When Your Hero’s Don’t Live Up to Your Expectations, Part 2 of the Bonus Army Saga

Walter W. Waters shows determination as he leads the Bonus Army to Washington DC. He’s skinny, which makes sense. I’ve been hungry, it’s hard to keep meat on the bones when you don’t eat regularly. I look at that face….and somehow….I feel like the wrong people have led our nation these last 90 years….

My last post in this series gave you an overview of what the bonus army was, and how desperate families made a march across the continent for a peaceful showdown (hmmmm….I seem to recall having the right to peacefully assemble….did I just imagine that?) with the government that they felt had done them wrong. I will leave the post here: https://wordpress.com/post/tiredmidnightblogger.com/6251

In this post I intend to tell the result of that march, and admit to my readers that several of the hero’s of my youth have turned out to be bitter disappointments. Follow along if you are brave enough.

The Standoff

You thought January 6 was something? I don’t remember a photo like this. Nor do I remember the crowds being this peaceful, resolute, and disciplined. I wonder what kind people could stage this kind of protest, when the best we can do is to incite the Q-Anon Shaman….?

I ended the last post with this quote: Britannica.com shares: “In an effort to force early lump-sum payment of these urgently needed benefits, the Bonus Army, sometimes called the “Bonus Expeditionary Force,” converged on the nation’s capital in the spring of 1932; they moved into abandoned shacks below the Capitol and set up shanties and tents along the Anacostia River. Despite inadequate housing, sanitation, and food, the movement’s leader, Walter W. Waters, managed to maintain order and to oust agitators.” This was nothing like January 6. This truly WAS a groundswell of the common people. Not only did the President NOT call for this protest, he was vehemently opposed to it.
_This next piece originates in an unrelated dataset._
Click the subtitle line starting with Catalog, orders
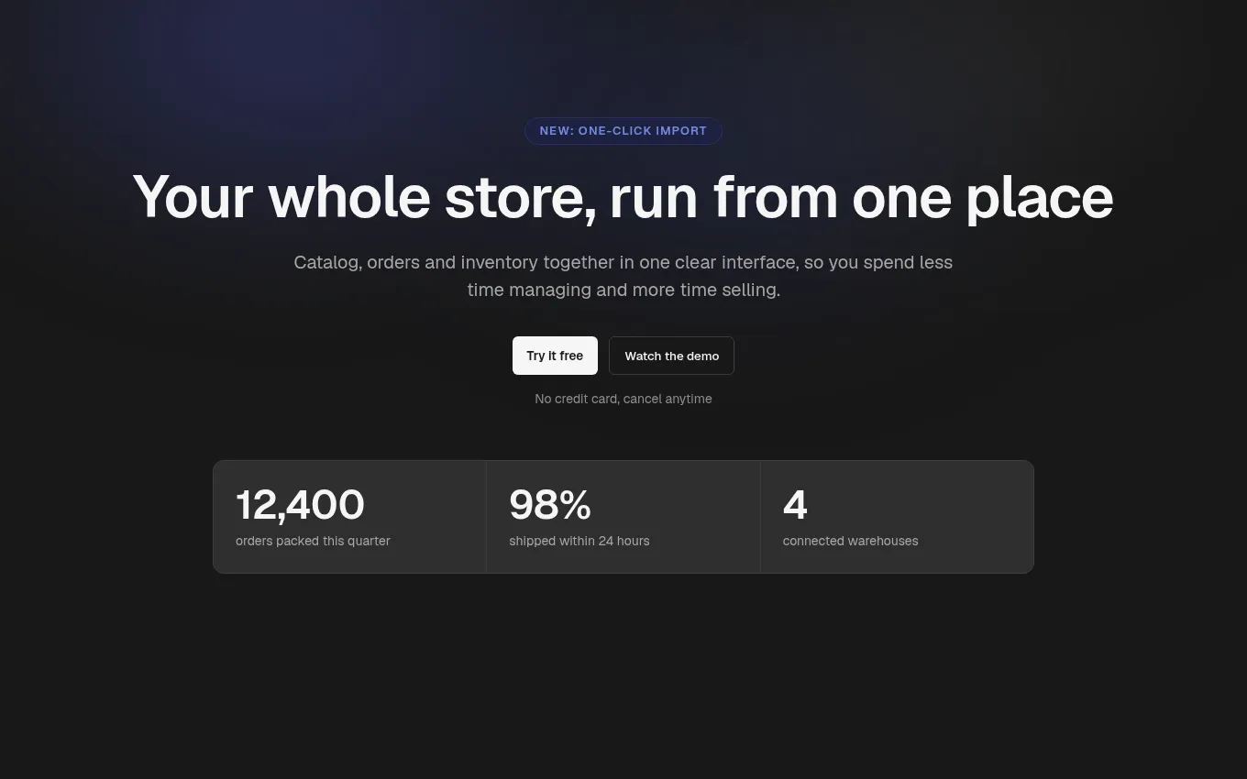This screenshot has height=779, width=1247. click(x=624, y=263)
Walter Waters in Command, or Another Sgt. Malcom Reynolds

https://www.oregonencyclopedia.org/articles/bonus_army/ has this to say about Waters: “It was in Portland that Walter W. Waters, a native Oregonian, first emerged as a forceful and colorful leader of the Bonus Army movement. Born and raised in Burns, Sergeant Waters had served in France and had seen combat at Saint Mihiel and Chateau-Thierry. With the onset of the Depression, Waters’s small business endeavors failed; he survived as a “fruit tramp” before coming to Portland. Waters took easily to public speaking; and with veterans calling for “the Bonus now,” he promoted the idea of a veterans’ march to present their demand to Congress.”
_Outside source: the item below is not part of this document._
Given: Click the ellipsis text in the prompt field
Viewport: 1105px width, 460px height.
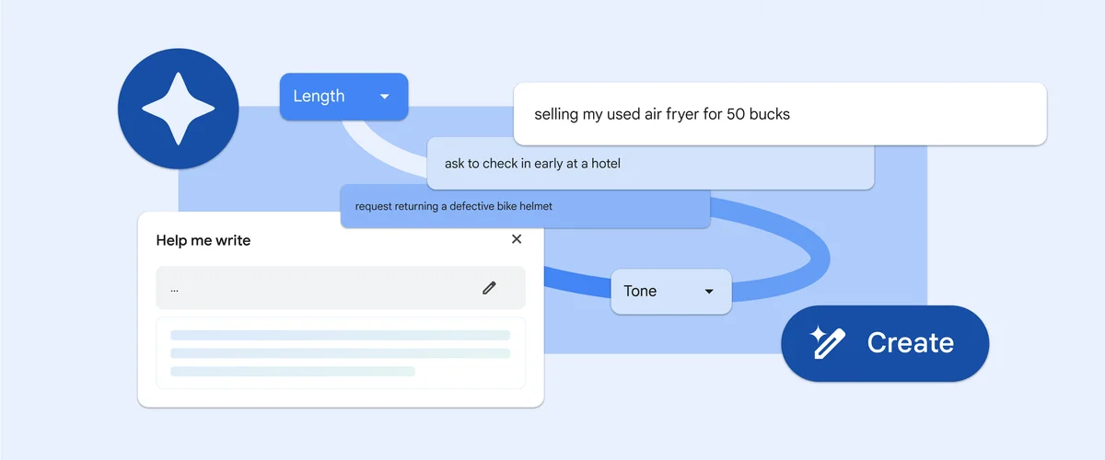Looking at the screenshot, I should tap(175, 289).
The Bonus Army riding the Long Black Train to Washington DC.

There had been several similar movements, and not all of them had been peaceful or orderly. According to PBS.org: “From the start, 1932 promised to be a difficult year for the country, as the Depression deepened and frustrations mounted. In December of 1931, there was a small, communist-led hunger march on Washington; a few weeks later, a Pittsburgh priest led an army of 12,000 jobless men there to agitate for unemployment legislation. In March, a riot at Ford’s River Rouge plant in Michigan left four dead and over fifty wounded. Thus, when a band of jobless veterans, led by a former cannery worker named Walter W. Waters, began arriving in the capital in May, tensions were high. Calling themselves the “Bonus Expeditionary Forces,” they demanded early payment of a bonus Congress had promised them for their service in World War I.”
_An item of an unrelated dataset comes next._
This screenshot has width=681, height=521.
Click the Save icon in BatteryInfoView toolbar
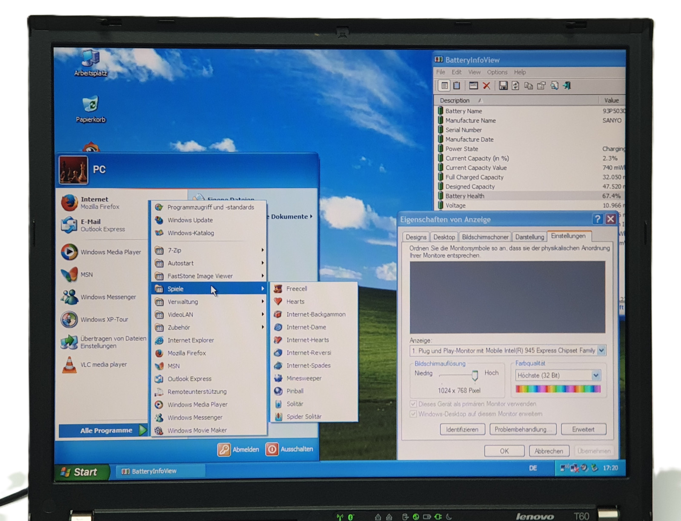(503, 86)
As we all know, a few bad apples can spoil the whole barrel. PBS.org continues: “Army Chief of Staff MacArthur was convinced that the march was a communist conspiracy to undermine the government of the United States, and that “the movement was actually far deeper and more dangerous than an effort to secure funds from a nearly depleted federal treasury.” But that was simply not the case. MacArthur’s own General Staff intelligence division reported in June that only three of the twenty-six leaders of the Bonus March were communists. And the percentage within the rank and file was likely even smaller; several commanders reported to MacArthur that most of the men seemed to be vehemently anti-Communist, if anything. According to journalist and eyewitness Joseph C. Harsch, “This was not a revolutionary situation. This was a bunch of people in great distress wanting help…. These were simply veterans from World War I who were out of luck, out of money, and wanted to get their bonus — and they needed the money at that moment.” “

For a few months Waters was able to maintain the peace by disciplining and organizing his “troops” in the same ways they had lived as soldiers during the war. I don’t know, but I suspect there was a comfort in this. Like the dough boys had come home. Like maybe there was still some fire in the old boys who had, in our collective American minds at least, paid the debt back to Lafayette. A bill passed in the Congress, and even though Hoover promised to veto it, there was still a great deal of hope that America would listen to reason. On June 17, the bill was defeated in the Senate.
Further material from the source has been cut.